The administrative division of space

The national territory is divided into:
- 22 regions in metropolitan France and 4 overseas
- 96 departments in metropolitan France and 4 overseas
- 3,995 cantons
- 36,560 districts including 194 outside of metropolitan France

Consult the map of regions and departments in France

Territorial administration:

A state representative is appointed in each of the administrative divisions:
- In each region: a prefect of the region, whose office and staff members are located in the prefecture of the region,
- In each department: a prefect is housed in the prefecture,
In addition, the mayor, who is elected in each municipality, also represents the State.

Territorial communities:

The French Republic was first created with an extremely centralised system. However, since the early 1980’s we have witnessed a vast movement of decentralisation which has considerably contributed to the prerogatives of territorial communities. (See appropriate heading)

Citizens elect their own representatives in each constituency by direct universal suffrage:

- Region: regional council members elected in each department make up the Regional Council and subsequently elect the President of the Regional Council who represents the executive branch.

- Department: the General Council members are elected in each canton and make up the General Council.
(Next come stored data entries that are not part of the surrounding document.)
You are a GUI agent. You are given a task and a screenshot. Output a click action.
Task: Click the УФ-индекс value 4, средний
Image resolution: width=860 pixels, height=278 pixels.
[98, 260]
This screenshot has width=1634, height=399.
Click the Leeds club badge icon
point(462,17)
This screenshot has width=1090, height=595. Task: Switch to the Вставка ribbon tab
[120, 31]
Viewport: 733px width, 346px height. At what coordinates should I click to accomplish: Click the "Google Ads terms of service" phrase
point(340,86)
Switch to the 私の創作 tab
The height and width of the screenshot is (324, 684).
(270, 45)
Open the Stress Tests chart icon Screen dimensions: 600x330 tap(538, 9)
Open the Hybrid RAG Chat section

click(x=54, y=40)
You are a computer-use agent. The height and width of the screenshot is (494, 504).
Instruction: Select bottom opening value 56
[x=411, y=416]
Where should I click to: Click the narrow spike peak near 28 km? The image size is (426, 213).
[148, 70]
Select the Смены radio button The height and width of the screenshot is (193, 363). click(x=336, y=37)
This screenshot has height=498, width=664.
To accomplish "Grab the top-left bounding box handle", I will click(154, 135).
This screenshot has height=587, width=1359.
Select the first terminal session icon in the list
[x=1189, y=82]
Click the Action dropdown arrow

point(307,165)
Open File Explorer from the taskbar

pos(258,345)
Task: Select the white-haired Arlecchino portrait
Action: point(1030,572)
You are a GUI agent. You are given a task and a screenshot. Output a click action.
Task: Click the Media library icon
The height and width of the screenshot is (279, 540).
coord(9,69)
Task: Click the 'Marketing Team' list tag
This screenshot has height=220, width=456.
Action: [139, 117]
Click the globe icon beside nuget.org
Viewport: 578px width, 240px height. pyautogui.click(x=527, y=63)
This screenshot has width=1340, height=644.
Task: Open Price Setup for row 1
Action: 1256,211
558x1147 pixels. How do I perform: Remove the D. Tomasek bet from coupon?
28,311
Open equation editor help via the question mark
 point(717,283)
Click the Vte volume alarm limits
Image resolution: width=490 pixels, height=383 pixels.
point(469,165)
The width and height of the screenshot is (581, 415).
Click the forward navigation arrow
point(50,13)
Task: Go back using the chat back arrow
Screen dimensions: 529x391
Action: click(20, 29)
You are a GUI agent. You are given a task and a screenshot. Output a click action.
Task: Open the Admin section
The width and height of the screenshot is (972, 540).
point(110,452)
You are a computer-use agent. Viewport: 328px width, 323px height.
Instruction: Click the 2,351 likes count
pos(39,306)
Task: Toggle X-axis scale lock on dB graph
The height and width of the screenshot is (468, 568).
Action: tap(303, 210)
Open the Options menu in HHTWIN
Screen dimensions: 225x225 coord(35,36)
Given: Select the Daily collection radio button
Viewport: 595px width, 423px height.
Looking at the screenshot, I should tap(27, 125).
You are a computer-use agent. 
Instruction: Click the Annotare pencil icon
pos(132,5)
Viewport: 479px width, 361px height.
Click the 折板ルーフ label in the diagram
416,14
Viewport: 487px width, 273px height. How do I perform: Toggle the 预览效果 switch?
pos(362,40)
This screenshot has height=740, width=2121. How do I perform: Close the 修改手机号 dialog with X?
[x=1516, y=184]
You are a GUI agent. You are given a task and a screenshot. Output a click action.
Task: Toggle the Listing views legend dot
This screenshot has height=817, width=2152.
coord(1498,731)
They subsequently elect the President of the General Council, the executive branch.

- District: Municipal council members are elected in each district and then elect the Mayor who is at the head of the Municipal Council and manages local affairs.
All of these elected representatives serve a 6-year term.

II. An outline of rural development policies and their implementation


The structure of rural development in France is strongly influenced by EU subsidies and its support structure, particularly the Common Agricultural Policy (CAP) and regional policies or Structural Funds:

  • The first pillar of the CAP, which includes support measures, contributes to maintaining agricultural activities and thus to the very economic fabric of rural areas.
  • The second pillar of the CAP, which defines the broad directions of rural development through Rural Development Regulation (RDR), serves as a structure for development policies of member states.
  • Regional policies, whose objective is to ensure developmental cohesion and territorial harmonisation including rural territories. This support takes the form of financial backing of Community Initiative Programmes (CIP). These programmes make it possible to back community initiatives which are of particular interest to the EU, either because of their focus or their targeted field of intervention. It especially concerns Leader+ programmes which support actions and innovative partnerships in rural areas.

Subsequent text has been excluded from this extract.